--- GIVEN RECORDS ---
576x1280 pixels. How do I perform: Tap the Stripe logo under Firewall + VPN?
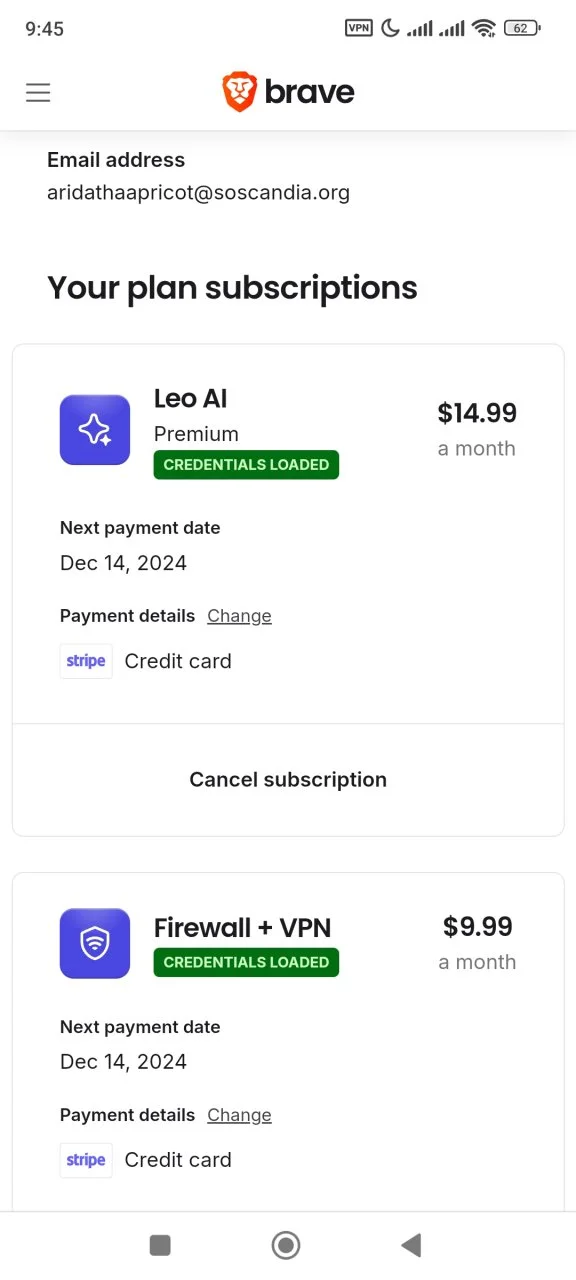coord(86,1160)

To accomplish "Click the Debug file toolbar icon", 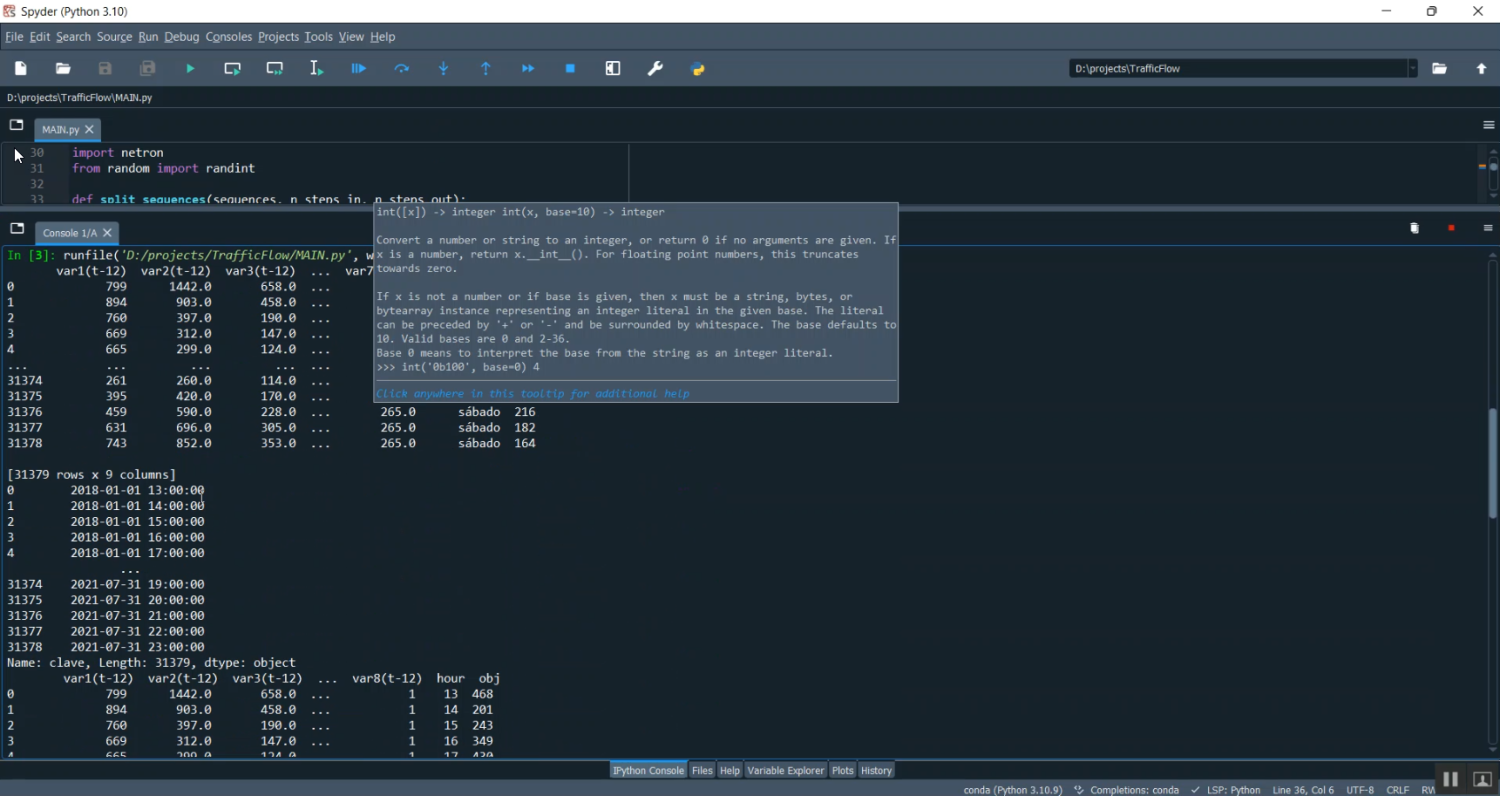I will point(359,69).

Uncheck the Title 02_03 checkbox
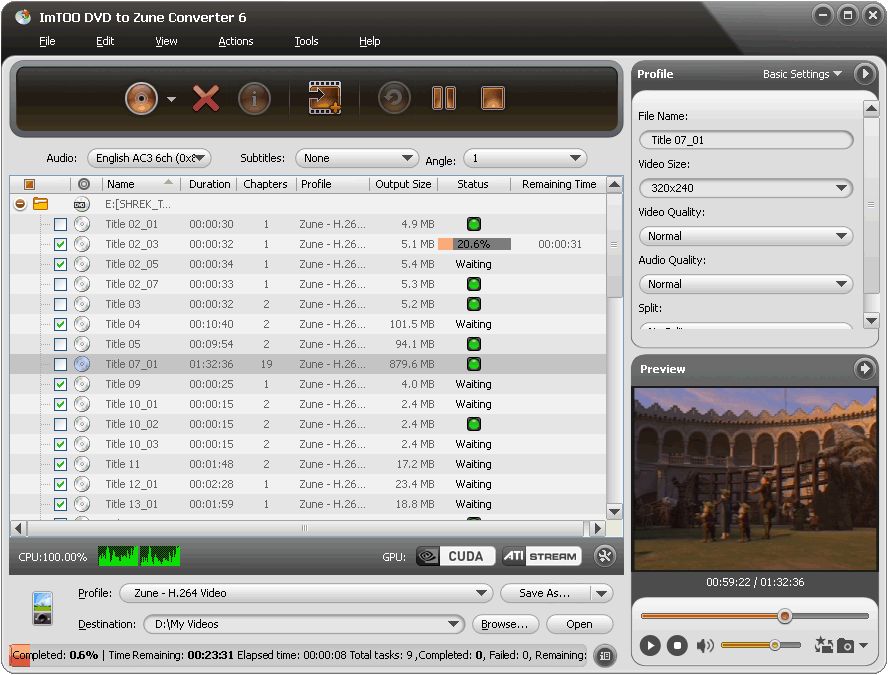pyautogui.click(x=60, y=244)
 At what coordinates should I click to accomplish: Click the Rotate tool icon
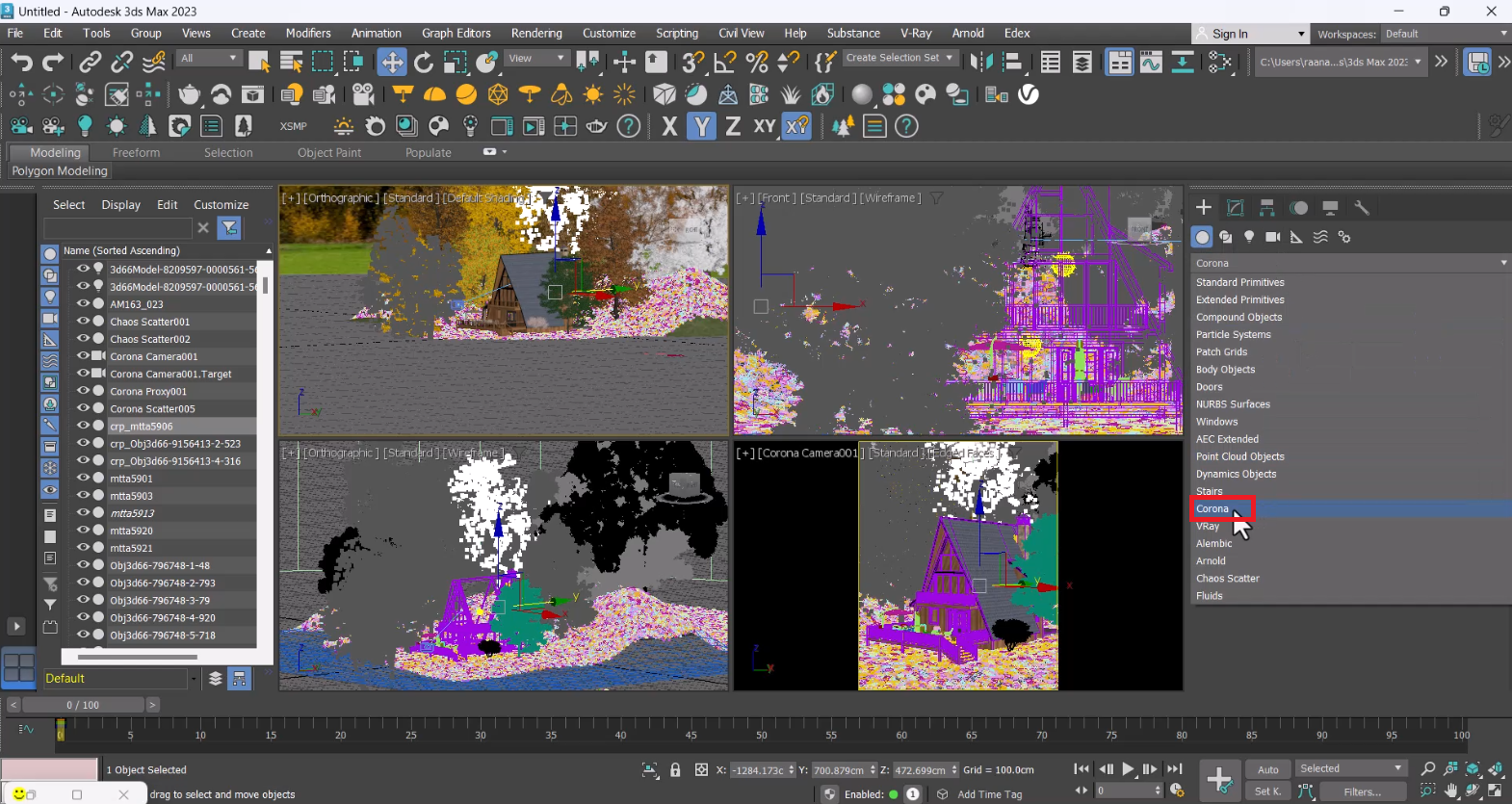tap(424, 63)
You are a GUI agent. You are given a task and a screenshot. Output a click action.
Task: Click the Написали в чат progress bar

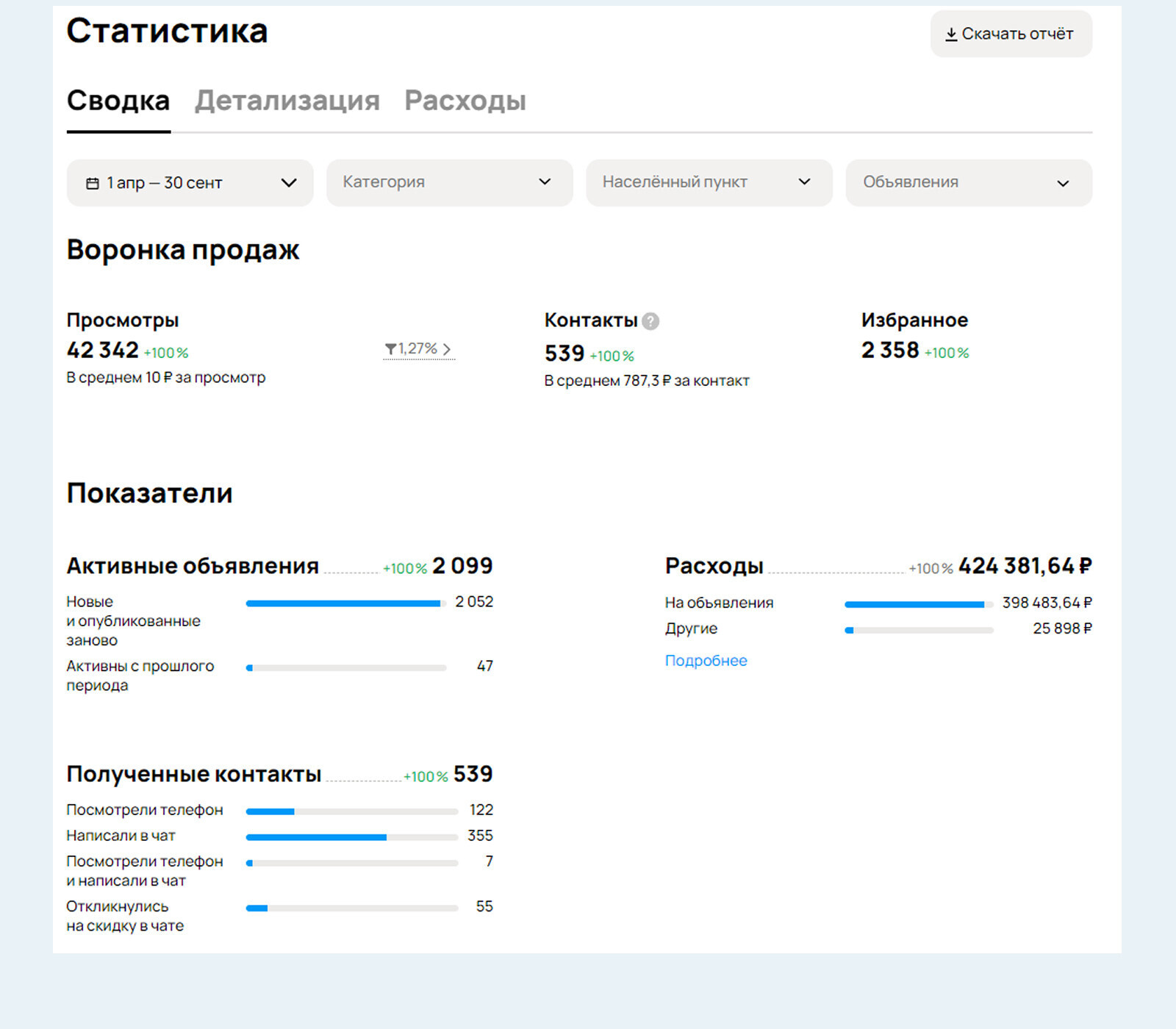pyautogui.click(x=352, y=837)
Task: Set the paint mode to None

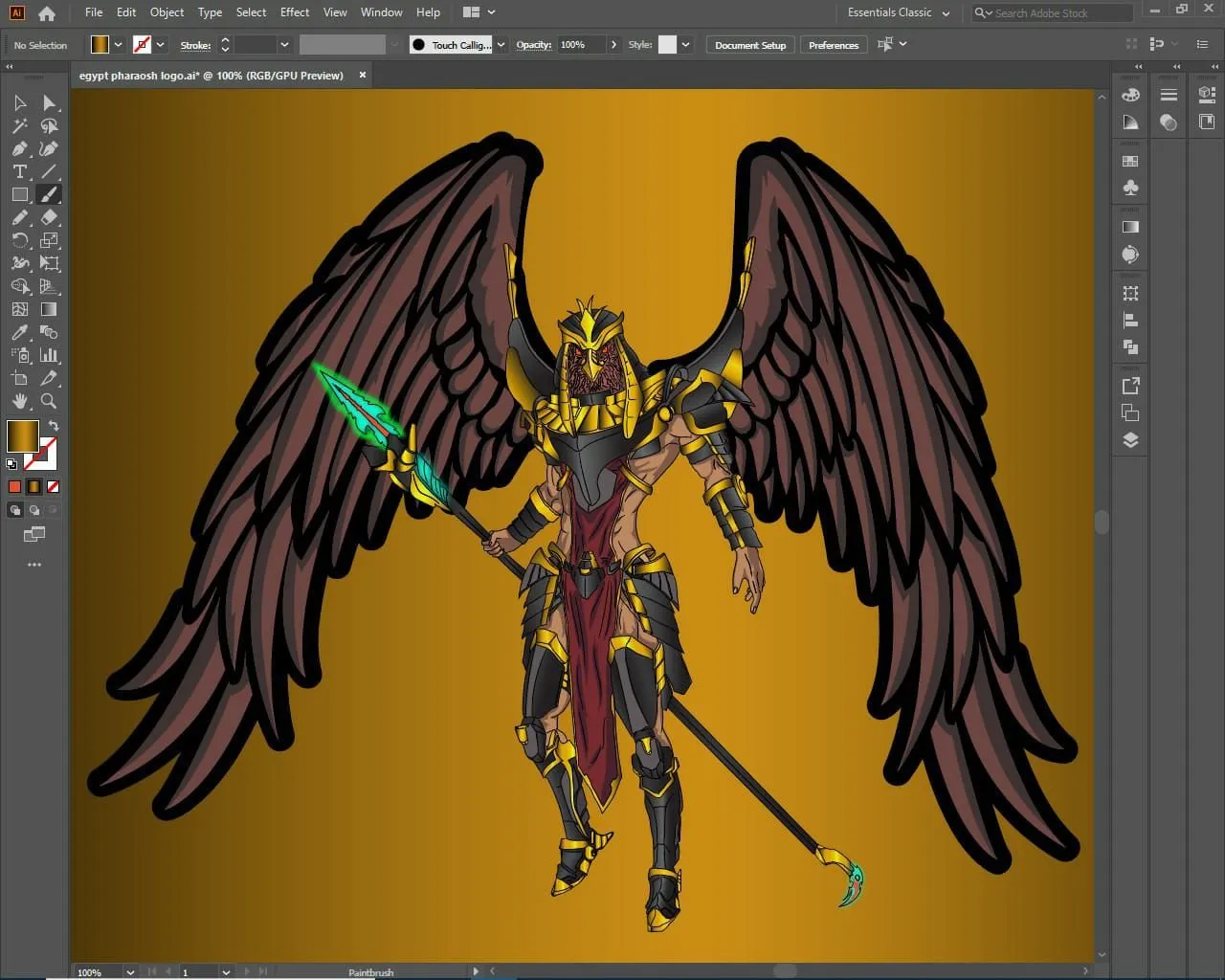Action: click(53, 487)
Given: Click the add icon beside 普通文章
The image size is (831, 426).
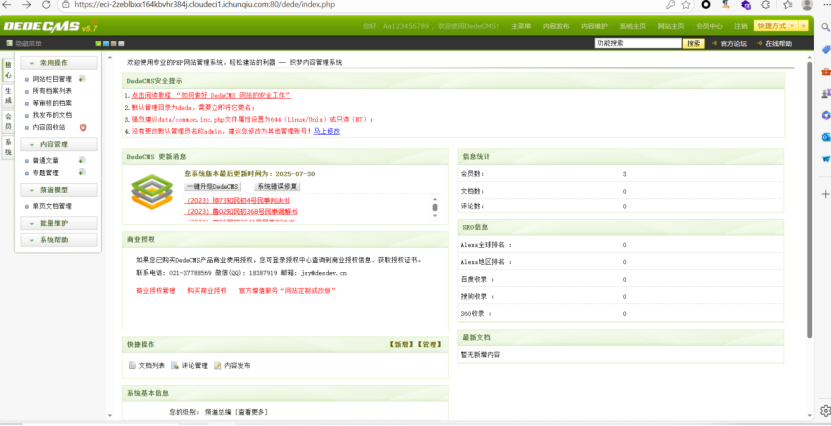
---
Output an exact copy of the lines from the one with "Given: Click the add icon beside 普通文章" through the closing line of the records, inclusive, without any images.

** RESPONSE FOR THIS EXERCISE **
Given: Click the add icon beside 普通文章
The image size is (831, 426).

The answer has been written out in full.